The main concerns surrounding tissue/organ donation are systematic, donor/organ, or permission issues. Systematic issues stem from the failure to identify eligible donors, death not declared within a specific timeframe, or absence of an appropriate recipient. Meanwhile, donor/organ issues stem from medical unsuitability, hemodynamic instability, organ damage, or inadequate perfusion of organs. Lastly, permission issues stem from the denial of organ donation from a potential donor, donor’s family, or other judicial officers.
Care during the organ donation process is multi-faceted and begins with the optimization of the donor following the determination of death using neurologic or circulatory criteria. This process means optimizing cardiopulmonary status via hemodynamic and ventilatory support. Expeditious organ/tissue procurement is the recommendation because, soon after death, inflammatory mediators begin to invade solid organs leading to increased organ immunogenicity.
Following donor optimization, standard organ removal in the operating room is as follows: heart and lungs first, followed by hepatectomy, pancreatectomy, and bilateral nephrectomies. Subsequent organ cooling to 4 degrees C considerably reduces warm ischemia damage to organs; however, it does not completely arrest cellular processes. Therefore, a thorough organ washout technique, along with selecting appropriate preservation solutions, is critical to organ viability leading to decreased immune reaction and formation of oxygen-free radicals upon reperfusion.

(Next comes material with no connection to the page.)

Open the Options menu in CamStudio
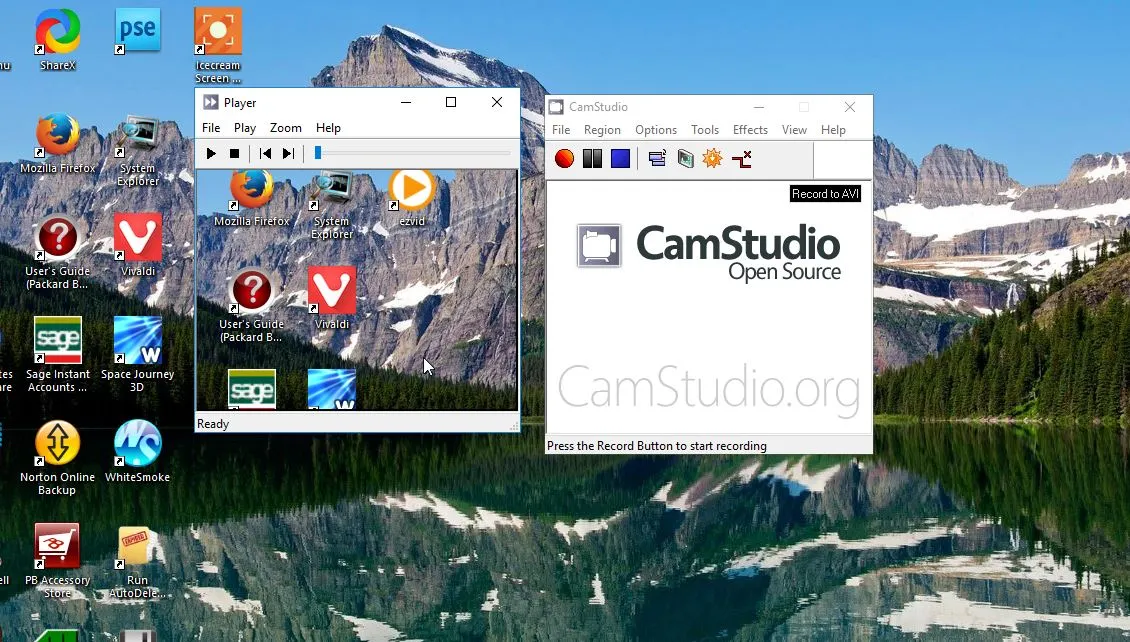(x=656, y=130)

Following successful transplantation into a host, the mainstay of long-term care is a combination of lifelong close monitoring and appropriate immunosuppression. Patients must come to realize that there will never come a time in their lives when close monitoring is no longer necessary. Additionally, physicians must understand current standard practices in caring for these patients as well as accept upcoming innovations such as monitoring patients for donor-specific antibodies as a marker of immunologic risk. Furthermore, non-invasive markers found in blood and urine are now beginning to replace biopsies in assessing for immunologic injury.
For a successful tissue/organ transplantation to occur, it requires an extraordinary amount of teamwork from all aspects of the healthcare system. Preoperatively, nurses are required to provide close monitoring of hemodynamic parameters outlined in current standard practices and offer interventions as necessary. Intraoperatively, it is known that various specialties of medicine participate in the operation, requiring extensive and clear communication for surgical success. Finally, allied health professionals play a critical role in maximizing the organ recipient’s return to normal function postoperatively, leading to a happy and healthy life.
Communication is a useful tool that is imperative to positive patient outcomes as it relates to organ transplantation. Research participants recognize that nurses are at the center of communication, seeing as they spend the most time at the bedside amongst all healthcare providers. As such, they become the most powerful means of communicating compliance and good practices to patients during their life-long journey of close monitoring, which involves close screening of infections, organ rejection, and malignancies.